Flyball looks like fun! Would a terrier be fast enough though?

Flynn, really doesn't want to sleep tonight.


Sent from my iPhone using Tapatalk


----------



## Draco (Nov 23, 2005)

I love patterdales, and would love one, but sadly I can't walk much.

It so sad people have jumped to there own conclutions just from what they have read and one pic.

sound like he will be a good match for your house and what you want from him.

hope you keep us updated on how he grows and matures


----------



## Rawwwrchazli (Mar 16, 2012)

Draco said:


> I love patterdales, and would love one, but sadly I can't walk much.
> 
> It so sad people have jumped to there own conclutions just from what they have read and one pic.
> 
> ...



Happens quite a lot on here TBH.



He kept me up nearly all night, he couldn't decide whether he wanted to sleep up by my face or down by my feet (under the cover) and whenever I turned over or took my arm from around him, he woke up and licked my neck/face/ears until I cuddled him again.
Oh dear, haha.
Floss slept upstairs too last night, she's not wanted to since I got him, so that's good for her 
She sleeps by my bed though, she's never been one to want cuddles.
When I woke up for work, Flynn was full of energy and Floss was just giving me this 'why are you doing this to me? I've done the puppy thing, TWICE, this one isn't even mine' look.
I think she'll give into him soon, he was rip tear assing aroud her last night with the blanket and I could tell she wanted to play, but wouldn't because I was watching and Leo was in the room.


----------



## PPVallhunds (May 23, 2010)

Rawwwrchazli said:


> Flyball looks like fun! Would a terrier be fast enough though?
> 
> Flynn, really doesn't want to sleep tonight.
> 
> ...


Being a working ratting breed I'd imagin he will be a quick little dog. 
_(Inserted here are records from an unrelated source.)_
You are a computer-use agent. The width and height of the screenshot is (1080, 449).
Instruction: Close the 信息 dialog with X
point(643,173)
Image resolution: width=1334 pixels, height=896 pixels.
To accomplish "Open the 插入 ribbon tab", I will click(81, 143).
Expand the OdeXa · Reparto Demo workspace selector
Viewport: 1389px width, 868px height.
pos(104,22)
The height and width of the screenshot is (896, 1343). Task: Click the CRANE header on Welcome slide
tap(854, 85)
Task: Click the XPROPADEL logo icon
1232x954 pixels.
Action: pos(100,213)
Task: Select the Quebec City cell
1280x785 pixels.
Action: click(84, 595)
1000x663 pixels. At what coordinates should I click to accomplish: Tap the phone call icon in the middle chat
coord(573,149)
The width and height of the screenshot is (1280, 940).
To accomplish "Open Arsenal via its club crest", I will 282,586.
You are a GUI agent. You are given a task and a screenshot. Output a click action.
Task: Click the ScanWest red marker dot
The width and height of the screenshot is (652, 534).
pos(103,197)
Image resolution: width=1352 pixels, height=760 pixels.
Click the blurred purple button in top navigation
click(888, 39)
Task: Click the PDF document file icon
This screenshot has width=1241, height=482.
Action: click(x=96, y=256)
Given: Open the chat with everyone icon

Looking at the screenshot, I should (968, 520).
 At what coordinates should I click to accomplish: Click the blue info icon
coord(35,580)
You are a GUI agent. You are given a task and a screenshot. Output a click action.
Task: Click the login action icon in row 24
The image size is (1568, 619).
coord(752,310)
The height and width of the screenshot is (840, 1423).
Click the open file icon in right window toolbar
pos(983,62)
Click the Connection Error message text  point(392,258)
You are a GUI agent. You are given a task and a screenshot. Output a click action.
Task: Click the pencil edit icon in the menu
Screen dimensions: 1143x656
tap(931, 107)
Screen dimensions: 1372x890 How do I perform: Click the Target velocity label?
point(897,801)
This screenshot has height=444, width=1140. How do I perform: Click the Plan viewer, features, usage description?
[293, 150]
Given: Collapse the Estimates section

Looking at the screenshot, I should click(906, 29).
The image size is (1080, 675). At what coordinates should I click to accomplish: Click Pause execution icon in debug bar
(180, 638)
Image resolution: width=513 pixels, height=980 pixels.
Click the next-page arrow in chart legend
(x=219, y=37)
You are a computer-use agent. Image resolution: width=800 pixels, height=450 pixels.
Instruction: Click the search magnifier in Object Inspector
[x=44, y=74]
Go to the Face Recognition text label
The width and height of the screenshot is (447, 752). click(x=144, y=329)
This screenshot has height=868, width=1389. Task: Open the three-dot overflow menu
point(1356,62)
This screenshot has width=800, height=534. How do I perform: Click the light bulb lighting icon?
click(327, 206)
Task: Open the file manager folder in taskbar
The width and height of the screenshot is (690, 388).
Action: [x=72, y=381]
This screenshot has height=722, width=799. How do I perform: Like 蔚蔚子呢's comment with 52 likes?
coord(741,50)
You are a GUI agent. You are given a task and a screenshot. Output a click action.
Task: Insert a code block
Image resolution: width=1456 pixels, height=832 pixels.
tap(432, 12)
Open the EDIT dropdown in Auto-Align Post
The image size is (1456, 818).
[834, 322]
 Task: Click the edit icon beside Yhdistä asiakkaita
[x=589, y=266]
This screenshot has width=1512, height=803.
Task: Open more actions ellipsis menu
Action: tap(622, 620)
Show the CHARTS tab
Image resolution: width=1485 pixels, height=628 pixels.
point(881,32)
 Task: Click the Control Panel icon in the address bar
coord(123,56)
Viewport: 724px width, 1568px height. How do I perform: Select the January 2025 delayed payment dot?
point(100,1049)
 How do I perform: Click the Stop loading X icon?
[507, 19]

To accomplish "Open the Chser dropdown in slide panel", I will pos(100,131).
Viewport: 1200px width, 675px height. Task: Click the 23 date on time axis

Most teams want a small dog, as under the British Flyball Ascoiation the jumps are set to the right hight for the smallest dog in the team. That dog is called a height dog, the idea tight change overs and the bigger dogs will make up for a slightly brop in speed of the smaller dog. Don't even bother with KC flyball it's biased towards big dogs as the jumps are 12Inc for all dogs no matter there size, there is a minimum jump hight for BFA, can't rember what it is.

The competition I went to there were a few teriers there. My girl is 13Inc so if she runs the jumps will be about 9-10Inc and the rest of the team are collies and collie crosses (one has sighthound in him has the legs and speed of a horse!) At the comp we didn't have the fastest dog with us but we still had the fastest run time out of the 12 starter teams.

From the people I've met Its been more about having fun with there dogs than being the fastest team ever.
There is a Jack Russel who trains with our team they never plan to compete just train for fun.


----------



## bonzosbuddy (Aug 31, 2013)

Good on ya girl! It seems many of these "concerned members" constantly bang on about "trolls " and "bad owners" on these forums and yet they are the ones who are very quick to judge. A couple have pulled me up on pointing this out and I see it for what it is... Bullying.
Enjoy being as normal as you want to be and enjoy your pets!


----------



## bonzosbuddy (Aug 31, 2013)

Draco said:


> I love patterdales, and would love one, but sadly I can't walk much.
> 
> It so sad people have jumped to there own conclutions just from what they have read and one pic.
> 
> ...


I don't think its sad... its pretty pathetic if you ask me. I have a couple on my friends list that I will be removing as I don't want to be associated with that attitude.


----------



## VixxieandTrixxie (Mar 20, 2012)

Aw Charlie he is delicious!!! :flrt:

Such a cutie good luck with him :2thumb:


----------



## Rawwwrchazli (Mar 16, 2012)

So we're at week 2 with us now and Flynn has well and truly come out if his shell.
He has his first injections when mum took him on Friday and went on a carried outing with mum and I to the local farmers market on Sunday and EVERYONE loved him. He was super curious and listening to everything.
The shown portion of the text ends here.